Exercise goal:
Return, from the data below, each line that contains the word "will".

Records to use:
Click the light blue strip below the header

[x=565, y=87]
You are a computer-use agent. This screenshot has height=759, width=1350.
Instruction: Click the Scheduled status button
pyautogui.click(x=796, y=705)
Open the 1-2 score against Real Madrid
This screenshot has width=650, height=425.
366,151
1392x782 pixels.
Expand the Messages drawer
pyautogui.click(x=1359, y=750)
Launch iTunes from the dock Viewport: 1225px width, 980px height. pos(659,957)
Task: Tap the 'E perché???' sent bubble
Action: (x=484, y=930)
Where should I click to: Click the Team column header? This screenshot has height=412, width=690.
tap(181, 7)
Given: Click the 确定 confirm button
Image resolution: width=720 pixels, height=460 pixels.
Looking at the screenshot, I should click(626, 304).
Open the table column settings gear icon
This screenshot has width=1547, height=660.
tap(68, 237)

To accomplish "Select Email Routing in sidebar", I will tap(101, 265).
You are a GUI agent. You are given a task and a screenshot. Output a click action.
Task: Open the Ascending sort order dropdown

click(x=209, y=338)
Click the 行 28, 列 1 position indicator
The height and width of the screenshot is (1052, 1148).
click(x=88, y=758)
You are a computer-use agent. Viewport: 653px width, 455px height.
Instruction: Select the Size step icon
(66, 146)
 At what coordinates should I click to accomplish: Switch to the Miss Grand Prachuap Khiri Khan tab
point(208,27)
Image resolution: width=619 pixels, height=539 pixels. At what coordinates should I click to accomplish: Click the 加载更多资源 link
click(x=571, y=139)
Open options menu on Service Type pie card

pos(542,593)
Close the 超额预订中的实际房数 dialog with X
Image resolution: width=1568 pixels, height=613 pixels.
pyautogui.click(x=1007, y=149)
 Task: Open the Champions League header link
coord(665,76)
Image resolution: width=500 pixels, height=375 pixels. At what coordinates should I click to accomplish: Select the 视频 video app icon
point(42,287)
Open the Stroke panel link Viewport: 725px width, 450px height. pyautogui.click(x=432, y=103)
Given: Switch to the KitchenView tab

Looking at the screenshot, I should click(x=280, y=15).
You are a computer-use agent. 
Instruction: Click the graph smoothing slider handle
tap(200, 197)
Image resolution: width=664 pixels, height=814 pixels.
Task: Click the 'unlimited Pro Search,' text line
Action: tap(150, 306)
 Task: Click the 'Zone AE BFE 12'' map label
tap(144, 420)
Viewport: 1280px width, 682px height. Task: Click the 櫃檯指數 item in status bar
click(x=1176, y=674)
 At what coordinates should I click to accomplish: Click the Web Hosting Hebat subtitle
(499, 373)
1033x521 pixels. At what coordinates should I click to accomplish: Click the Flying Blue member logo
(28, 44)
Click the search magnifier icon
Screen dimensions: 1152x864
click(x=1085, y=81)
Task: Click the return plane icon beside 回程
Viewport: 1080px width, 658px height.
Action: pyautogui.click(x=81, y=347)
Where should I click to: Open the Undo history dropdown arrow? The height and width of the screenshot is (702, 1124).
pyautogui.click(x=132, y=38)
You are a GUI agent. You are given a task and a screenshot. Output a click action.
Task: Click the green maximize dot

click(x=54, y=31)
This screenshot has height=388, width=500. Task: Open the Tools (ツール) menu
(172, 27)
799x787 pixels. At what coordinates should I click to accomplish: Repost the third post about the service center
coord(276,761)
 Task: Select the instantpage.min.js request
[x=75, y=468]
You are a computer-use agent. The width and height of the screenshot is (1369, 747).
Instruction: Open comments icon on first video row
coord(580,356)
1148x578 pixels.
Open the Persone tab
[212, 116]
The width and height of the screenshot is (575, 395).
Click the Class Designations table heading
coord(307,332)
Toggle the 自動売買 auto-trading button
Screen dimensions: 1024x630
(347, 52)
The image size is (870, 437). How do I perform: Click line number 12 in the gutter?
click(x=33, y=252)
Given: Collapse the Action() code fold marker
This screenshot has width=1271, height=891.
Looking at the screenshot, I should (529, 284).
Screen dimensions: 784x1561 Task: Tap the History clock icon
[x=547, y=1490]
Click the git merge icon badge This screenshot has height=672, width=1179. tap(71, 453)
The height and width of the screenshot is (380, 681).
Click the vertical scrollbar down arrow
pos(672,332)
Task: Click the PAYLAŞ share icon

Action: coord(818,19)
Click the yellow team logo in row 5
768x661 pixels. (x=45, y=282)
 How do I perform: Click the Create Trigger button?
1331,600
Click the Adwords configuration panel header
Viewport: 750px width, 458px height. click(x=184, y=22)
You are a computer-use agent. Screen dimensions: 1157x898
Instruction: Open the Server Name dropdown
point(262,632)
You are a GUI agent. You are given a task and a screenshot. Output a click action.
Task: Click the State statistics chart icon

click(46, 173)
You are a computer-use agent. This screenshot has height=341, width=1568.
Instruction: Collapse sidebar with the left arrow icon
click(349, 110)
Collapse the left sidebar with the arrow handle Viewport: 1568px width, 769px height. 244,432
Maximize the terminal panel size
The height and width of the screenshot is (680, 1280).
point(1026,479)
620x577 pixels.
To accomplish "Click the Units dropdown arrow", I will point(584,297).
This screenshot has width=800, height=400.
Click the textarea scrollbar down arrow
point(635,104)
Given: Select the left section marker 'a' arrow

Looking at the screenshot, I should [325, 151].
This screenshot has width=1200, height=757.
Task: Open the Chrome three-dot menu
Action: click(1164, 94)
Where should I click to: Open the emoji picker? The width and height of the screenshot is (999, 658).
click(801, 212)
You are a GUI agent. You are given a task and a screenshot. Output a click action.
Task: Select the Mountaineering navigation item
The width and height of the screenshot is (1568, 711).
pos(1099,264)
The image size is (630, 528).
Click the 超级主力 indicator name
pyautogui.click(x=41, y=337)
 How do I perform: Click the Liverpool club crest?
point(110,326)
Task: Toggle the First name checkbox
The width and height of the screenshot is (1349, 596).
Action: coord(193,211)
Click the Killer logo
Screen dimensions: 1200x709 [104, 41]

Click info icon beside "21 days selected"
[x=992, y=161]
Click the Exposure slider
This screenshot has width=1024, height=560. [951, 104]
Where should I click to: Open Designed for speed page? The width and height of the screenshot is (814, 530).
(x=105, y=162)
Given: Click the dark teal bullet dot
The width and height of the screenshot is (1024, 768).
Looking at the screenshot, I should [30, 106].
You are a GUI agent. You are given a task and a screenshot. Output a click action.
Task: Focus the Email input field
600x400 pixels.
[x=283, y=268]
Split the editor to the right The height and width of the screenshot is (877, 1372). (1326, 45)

Output of the task:
To accomplish "Select Email Routing in sidebar", I will tap(101, 265).
To accomplish "Click the Units dropdown arrow", I will point(584,297).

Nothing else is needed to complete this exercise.